Dr. King toppled to the concrete second-floor walkway. Blood gushed from the right jaw and neck area. His necktie had been ripped off by the blast.

“He had just bent over,” Mr. Jackson recalled later. “If he had been standing up, he wouldn’t have been hit in the face.

“When I turned around,” Mr. Jackson went on, bitterly, “I saw police coming from everywhere. They said, ‘where did it come from?’ And I said, ‘behind you.’ The police were coming from where the shot came.”

Mr. Branch asserted that the shot had come from “the hill on the other side of the street.”

“When I looked up, the police and the sheriff’s deputies were running all around,” Mr.

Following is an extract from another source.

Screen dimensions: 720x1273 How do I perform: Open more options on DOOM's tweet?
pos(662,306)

Branch declared.

“We didn’t need to call the police,” Mr. Jackson said. “They were here all over the place.”

Mr. Kyles said Dr. King had stood in the open “about three minutes.”

Mr. Jones, the driver, said that a squad car with four policemen in it drove down the street only moments before the gunshot. The police had been circulating throughout the motel area on precautionary patrols.

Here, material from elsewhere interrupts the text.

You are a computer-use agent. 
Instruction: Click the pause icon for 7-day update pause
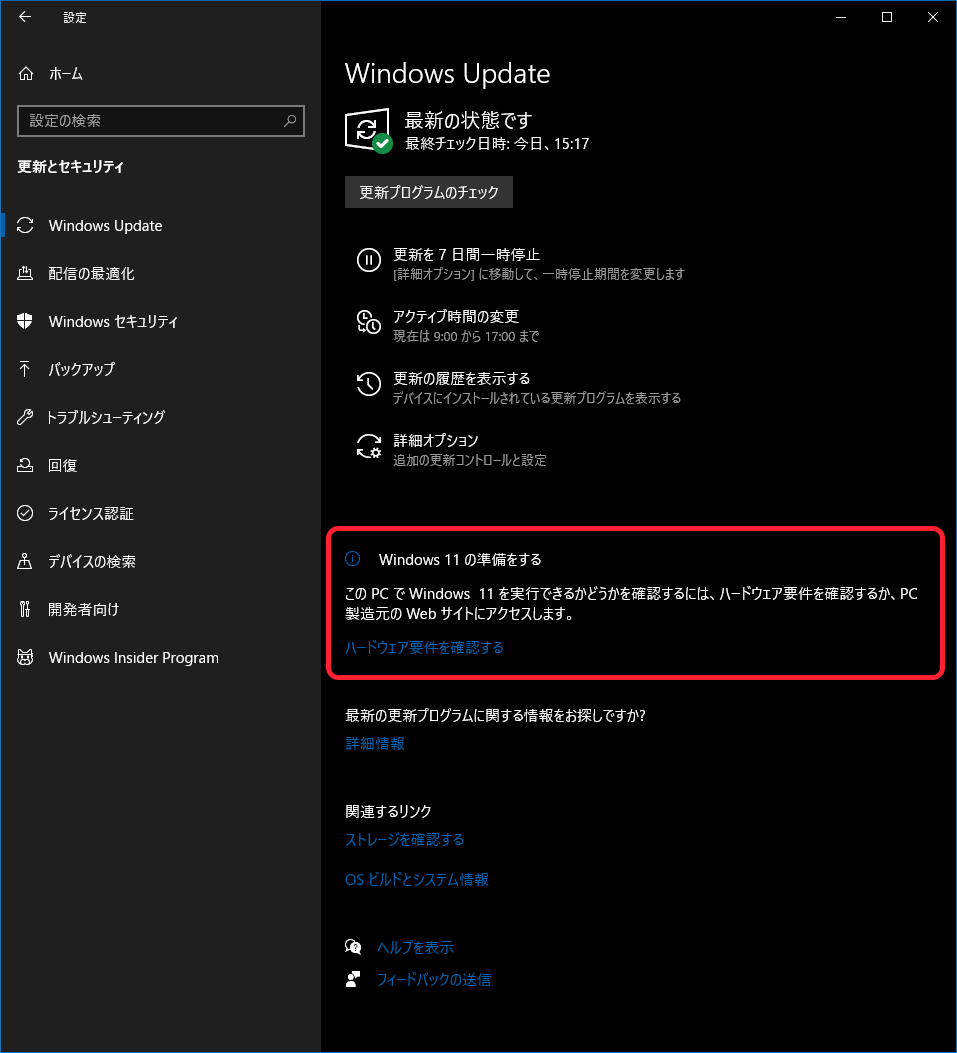click(x=369, y=260)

After the shot, Mr. Jones said, he saw a man “with something white on his face” creep away from a thicket across the street.

Someone rushed up with a towel to stem the flow of Dr. King’s blood. Mr. Kyles said he put a blanket over Dr. King, but “I knew he was gone.” He ran down the stairs and tried to telephone from the motel office for an ambulance.

Mr. Abernathy hurried up with a second larger towel.

Policemen were pouring into the motel area, carrying rifles and shotguns and wearing helmets.

But the King aides said it seemed to be 10 or 15 minutes before a Fire Department ambulance arrived.

Dr. King was apparently still living when he reached the St. Joseph’s Hospital operating room for emergency surgery. He was borne in on a stretcher, the bloody towel over his head.

It was the same emergency room to which James H. Meredith, first Negro enrolled at the University of Mississippi, was taken after he was ambushed and shot in June, 1965, at Hernando, Miss., a few miles south of Memphis; Mr. Meredith was not seriously hurt.

Outside the emergency room some of Dr. King’s aides waited in forlorn hope. One was Chauncey Eskridge, his legal adviser. He broke into sobs when Dr. King’s death was announced.

“A man full of life, full of love, and he was shot,” Mr. Eskridge said. “He had always lived with that expectation- but nobody ever expected it to happen.”

But the Rev. Andrew Young, executive director of Dr. King’s Southern Christian Leadership Conference, recalled there had been some talk Wednesday night about possible harm to Dr. King in Memphis.

Mr. Young recalled: “He said he had reached the pinnacle of fulfillment with his nonviolent movement, and these reports did not bother him.”

Mr. Young believed that the fatal shot might have been fired from a passing car. “It sounded like a firecracker,” he said.

In a nearby building, a newsman who had been watching a television program thought, however, that “it was a tremendous blast that sounded like a bomb.”

There were perhaps 15 persons in the motel courtyard area when Dr. King was shot, all believed to be Negroes and Dr. King’s associates.

Police were reported to have chased a late-model blue or white car through Memphis and north to Millington. A civilian in another car that had a citizens band radio was also reported to have pursued the fleeing car and to have opened fire on it.

In his career Dr. King had suffered beatings and blows. Once- on Sept. 20, 1958- he was stabbed in a Harlem department store in New York by a Negro woman later adjudged insane.

That time he underwent a four-hour operation to remove a steel letter opener that had been plunged into his upper left chest. For a time he was critical list, but he told his wife, while in the hospital, “I don’t hold any bitterness toward this woman.”